▶ _WHAT YOU HAVE TO DO_
Please state how many lines in the records below contain the word "blue"; the number alone is the answer.

--- START ---

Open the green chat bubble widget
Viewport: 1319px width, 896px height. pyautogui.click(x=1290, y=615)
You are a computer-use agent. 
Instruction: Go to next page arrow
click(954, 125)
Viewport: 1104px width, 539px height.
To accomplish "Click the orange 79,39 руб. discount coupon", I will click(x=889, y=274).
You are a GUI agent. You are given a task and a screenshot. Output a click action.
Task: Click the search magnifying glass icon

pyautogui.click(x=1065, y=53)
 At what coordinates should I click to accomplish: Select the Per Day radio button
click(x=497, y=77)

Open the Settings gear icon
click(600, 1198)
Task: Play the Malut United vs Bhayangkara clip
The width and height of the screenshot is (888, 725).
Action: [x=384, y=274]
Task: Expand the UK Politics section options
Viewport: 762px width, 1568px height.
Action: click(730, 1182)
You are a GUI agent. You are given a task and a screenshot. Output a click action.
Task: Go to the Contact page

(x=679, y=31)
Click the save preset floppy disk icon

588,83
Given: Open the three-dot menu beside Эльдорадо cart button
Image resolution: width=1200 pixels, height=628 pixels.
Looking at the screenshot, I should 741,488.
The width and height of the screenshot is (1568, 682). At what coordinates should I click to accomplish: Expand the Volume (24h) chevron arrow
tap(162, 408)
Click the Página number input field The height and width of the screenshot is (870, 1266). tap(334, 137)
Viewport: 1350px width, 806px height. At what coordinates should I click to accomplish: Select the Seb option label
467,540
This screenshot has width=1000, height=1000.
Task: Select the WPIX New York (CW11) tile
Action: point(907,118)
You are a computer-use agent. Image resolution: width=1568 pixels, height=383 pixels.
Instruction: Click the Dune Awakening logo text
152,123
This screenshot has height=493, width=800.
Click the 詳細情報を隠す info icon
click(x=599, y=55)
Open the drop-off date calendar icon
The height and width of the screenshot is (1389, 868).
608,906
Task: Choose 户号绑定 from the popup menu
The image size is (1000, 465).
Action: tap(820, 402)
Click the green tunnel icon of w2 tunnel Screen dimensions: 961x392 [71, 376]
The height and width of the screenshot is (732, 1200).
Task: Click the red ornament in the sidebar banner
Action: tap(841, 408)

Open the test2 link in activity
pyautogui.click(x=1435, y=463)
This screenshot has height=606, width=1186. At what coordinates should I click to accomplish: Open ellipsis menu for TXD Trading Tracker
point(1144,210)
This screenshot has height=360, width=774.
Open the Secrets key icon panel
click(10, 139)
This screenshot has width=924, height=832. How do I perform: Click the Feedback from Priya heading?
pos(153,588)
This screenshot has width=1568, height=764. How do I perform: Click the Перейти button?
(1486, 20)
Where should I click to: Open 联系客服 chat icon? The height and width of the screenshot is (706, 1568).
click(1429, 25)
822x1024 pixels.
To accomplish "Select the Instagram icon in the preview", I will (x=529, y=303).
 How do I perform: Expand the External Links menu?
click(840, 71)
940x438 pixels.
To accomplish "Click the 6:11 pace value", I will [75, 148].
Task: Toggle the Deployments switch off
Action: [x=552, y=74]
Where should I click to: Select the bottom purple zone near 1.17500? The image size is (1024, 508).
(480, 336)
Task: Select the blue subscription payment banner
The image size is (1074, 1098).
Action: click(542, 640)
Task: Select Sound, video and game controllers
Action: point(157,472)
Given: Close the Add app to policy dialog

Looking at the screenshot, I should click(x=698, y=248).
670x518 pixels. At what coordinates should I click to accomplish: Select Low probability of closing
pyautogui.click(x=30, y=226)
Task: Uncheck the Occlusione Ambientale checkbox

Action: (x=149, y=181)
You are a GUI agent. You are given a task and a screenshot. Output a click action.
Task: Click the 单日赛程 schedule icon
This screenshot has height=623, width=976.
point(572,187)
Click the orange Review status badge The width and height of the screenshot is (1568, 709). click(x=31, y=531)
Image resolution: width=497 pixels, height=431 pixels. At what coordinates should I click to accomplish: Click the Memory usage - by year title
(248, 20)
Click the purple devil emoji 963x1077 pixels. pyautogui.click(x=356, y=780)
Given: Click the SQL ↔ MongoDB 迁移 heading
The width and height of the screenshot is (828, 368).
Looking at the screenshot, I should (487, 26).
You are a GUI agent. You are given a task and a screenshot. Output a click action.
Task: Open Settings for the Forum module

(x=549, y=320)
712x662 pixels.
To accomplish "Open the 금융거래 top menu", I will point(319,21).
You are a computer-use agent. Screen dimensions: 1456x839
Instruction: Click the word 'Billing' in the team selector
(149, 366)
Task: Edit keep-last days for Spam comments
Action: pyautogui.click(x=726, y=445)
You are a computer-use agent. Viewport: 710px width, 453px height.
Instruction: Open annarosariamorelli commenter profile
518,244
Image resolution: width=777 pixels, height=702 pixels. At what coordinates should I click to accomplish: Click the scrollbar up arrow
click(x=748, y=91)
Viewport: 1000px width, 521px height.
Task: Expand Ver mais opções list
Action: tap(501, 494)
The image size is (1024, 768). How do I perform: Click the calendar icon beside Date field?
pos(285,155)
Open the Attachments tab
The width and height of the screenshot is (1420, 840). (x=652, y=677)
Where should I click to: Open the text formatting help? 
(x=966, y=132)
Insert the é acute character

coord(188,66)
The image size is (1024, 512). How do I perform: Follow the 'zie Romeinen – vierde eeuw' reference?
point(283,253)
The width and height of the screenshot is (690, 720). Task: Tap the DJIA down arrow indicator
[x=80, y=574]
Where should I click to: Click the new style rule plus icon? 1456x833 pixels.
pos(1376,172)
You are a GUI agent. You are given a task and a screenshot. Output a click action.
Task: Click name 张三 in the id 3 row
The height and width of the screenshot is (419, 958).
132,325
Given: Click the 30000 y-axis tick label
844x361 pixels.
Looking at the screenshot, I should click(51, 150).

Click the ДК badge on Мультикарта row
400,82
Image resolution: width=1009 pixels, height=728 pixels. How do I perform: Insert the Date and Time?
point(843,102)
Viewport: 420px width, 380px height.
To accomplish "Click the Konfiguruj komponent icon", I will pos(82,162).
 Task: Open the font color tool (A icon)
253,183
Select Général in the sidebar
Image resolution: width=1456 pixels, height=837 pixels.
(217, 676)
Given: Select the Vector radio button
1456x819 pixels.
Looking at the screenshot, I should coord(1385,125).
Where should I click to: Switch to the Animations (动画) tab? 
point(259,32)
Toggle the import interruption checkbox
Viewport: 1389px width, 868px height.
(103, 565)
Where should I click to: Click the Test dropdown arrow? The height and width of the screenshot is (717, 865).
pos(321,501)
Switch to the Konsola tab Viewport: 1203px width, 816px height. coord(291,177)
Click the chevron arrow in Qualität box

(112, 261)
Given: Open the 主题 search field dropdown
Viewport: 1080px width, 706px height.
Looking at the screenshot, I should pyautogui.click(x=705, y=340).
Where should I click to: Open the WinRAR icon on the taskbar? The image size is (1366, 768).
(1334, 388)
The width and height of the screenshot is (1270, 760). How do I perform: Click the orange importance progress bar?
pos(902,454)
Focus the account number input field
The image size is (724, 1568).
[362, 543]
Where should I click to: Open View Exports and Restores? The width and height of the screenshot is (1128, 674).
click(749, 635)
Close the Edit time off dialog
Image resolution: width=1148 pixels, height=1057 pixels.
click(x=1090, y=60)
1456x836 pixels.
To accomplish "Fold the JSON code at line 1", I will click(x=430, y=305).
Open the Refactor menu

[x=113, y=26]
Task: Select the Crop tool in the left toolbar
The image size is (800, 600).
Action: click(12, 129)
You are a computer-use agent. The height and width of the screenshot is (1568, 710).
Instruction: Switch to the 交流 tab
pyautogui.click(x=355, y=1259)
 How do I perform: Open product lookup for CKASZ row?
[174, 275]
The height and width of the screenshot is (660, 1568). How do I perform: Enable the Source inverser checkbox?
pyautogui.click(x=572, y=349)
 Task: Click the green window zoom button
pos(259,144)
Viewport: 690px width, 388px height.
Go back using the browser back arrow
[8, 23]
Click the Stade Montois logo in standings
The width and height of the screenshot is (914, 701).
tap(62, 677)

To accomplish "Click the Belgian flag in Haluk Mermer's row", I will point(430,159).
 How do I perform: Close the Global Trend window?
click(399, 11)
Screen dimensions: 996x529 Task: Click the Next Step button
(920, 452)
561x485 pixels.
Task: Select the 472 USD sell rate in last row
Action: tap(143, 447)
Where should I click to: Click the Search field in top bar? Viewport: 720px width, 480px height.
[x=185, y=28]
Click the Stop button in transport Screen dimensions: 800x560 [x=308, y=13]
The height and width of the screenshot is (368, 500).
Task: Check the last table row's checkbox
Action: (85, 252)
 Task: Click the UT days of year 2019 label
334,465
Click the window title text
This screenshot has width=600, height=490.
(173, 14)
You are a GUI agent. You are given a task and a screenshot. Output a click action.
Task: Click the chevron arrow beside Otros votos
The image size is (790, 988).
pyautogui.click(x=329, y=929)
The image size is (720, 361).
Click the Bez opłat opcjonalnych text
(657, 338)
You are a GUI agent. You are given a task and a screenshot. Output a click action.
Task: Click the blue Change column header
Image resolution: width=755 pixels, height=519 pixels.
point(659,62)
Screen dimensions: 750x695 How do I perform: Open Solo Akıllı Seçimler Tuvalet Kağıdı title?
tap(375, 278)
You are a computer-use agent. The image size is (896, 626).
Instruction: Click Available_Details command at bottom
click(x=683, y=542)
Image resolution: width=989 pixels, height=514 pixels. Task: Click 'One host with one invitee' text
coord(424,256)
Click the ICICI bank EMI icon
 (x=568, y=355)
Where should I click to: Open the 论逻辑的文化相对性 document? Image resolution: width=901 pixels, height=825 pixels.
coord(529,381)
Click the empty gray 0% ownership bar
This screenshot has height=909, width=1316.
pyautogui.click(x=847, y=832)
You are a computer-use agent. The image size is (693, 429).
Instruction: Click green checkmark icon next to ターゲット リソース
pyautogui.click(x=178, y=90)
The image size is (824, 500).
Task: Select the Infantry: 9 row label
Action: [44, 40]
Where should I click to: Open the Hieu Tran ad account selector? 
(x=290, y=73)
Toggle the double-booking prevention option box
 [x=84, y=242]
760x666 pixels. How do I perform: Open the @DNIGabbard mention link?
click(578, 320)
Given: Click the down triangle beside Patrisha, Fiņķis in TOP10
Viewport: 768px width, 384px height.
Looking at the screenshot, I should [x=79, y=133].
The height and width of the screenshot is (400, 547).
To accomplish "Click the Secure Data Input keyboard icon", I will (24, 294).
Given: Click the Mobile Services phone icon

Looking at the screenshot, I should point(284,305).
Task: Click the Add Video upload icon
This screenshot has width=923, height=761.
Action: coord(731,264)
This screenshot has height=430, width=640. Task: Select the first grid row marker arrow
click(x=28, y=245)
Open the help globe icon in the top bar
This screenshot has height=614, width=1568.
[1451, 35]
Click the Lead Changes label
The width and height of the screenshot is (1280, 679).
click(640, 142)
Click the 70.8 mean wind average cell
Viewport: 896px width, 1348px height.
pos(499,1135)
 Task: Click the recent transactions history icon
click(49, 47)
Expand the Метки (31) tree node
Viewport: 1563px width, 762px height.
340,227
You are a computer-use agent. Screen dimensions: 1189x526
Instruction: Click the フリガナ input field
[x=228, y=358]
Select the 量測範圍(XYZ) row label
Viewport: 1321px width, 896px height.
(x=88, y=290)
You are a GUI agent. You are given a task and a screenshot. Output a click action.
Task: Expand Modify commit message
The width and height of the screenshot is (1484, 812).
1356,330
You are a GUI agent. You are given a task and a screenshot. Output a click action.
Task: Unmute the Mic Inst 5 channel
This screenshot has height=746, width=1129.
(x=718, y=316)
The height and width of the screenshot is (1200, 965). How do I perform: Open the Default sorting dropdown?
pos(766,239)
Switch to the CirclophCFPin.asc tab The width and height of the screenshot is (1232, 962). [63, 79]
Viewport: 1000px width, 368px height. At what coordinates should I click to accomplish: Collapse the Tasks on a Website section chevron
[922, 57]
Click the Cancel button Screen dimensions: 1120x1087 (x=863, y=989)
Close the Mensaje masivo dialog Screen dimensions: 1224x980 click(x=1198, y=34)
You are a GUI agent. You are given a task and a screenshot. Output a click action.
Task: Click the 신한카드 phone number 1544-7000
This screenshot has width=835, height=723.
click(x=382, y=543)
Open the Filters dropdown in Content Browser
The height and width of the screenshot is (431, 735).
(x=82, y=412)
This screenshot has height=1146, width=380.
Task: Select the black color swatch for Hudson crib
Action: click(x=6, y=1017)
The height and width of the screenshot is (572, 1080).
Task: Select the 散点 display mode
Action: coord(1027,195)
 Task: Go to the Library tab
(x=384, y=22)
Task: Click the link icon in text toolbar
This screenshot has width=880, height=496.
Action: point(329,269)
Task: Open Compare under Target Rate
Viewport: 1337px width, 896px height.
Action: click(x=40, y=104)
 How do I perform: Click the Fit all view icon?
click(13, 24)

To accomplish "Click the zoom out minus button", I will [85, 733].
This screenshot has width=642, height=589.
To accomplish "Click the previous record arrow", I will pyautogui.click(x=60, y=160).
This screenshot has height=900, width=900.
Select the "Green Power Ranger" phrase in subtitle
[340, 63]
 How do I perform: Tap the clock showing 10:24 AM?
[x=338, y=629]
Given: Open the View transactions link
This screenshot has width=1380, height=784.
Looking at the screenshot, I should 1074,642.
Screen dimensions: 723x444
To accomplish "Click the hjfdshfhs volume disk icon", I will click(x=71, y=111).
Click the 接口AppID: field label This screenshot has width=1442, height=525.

--- END ---

▶ _YOUR RESPONSE_
2